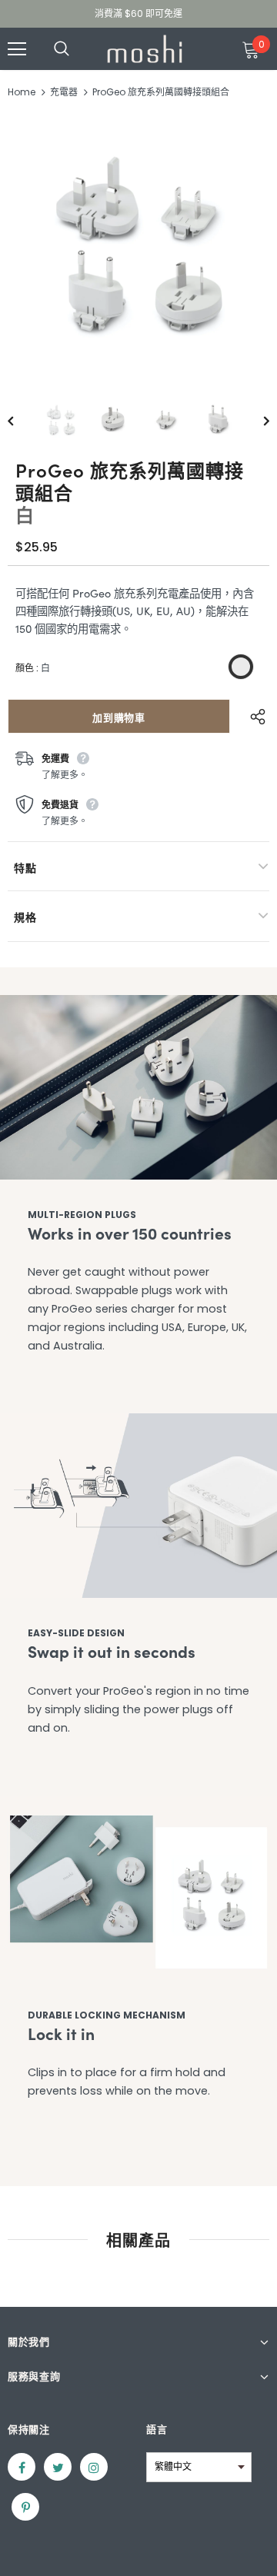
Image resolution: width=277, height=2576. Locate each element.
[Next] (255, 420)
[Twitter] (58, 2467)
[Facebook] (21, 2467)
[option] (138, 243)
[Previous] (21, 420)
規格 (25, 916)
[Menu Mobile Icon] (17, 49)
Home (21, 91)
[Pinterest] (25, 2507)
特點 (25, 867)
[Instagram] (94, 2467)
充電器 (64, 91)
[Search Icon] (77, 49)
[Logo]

##########

Everything from the line containing "[Next] (255, 420)" through the final line above must be copied exactly, with both ends kept.

[Next] (255, 420)
[Twitter] (58, 2467)
[Facebook] (21, 2467)
[option] (138, 243)
[Previous] (21, 420)
規格 (25, 916)
[Menu Mobile Icon] (17, 49)
Home (21, 91)
[Pinterest] (25, 2507)
特點 (25, 867)
[Instagram] (94, 2467)
充電器 (64, 91)
[Search Icon] (77, 49)
[Logo]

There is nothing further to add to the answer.